I also set up another level with night lights to have the possibility to switch the mood.


After finishing the lighting, I added a LUT to the environment. Post-processing is all about personal preference, depending on the atmosphere and the mood you want to create.

Since I used a lot of green and red colors in my scene, I felt that they all together made the environment look flat. To balance this, I adjusted the color balance to bring the colors of the image closer to where I wanted them. 

Additionally, by adjusting the curve, I increased the contrast between the light and shadow to help enhance the focal points and add depth to the scene.


The final step of the process involved performing post-production in Photoshop. Here, I further refined the appearance of the image by adjusting color levels, contrast, and brightness to achieve the desired effect. I also applied additional filters and effects to enhance specific aspects of the scene and improve visual cohesion. 

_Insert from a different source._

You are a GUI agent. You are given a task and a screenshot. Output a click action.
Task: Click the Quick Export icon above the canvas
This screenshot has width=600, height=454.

This stage allowed me to adjust the final details and ensure that the image conveyed the atmosphere and narrative I had envisioned from the beginning.


This entire project has been a challenge from start to finish. Almost every element demanded extensive research and dedication. I found myself constantly seeking inspiration from the works of senior environment artists, aiming to create something beautiful while pushing beyond my own limitations. 

I am extremely happy with the learnings I got along the way. This journey emphasizes the importance of embracing discomfort and continuously challenging oneself to acquire new skills and knowledge. 

Moreover, I believe that drawing from previous experiences, even from my time working as an architect offered some perspectives that enriched the creative process and the final outcome.

In closing, I would like to show my heartfelt gratitude to 80 Level for giving me the opportunity to showcase this project and share my journey with the community on such a prestigious platform. Thank you for this privilege.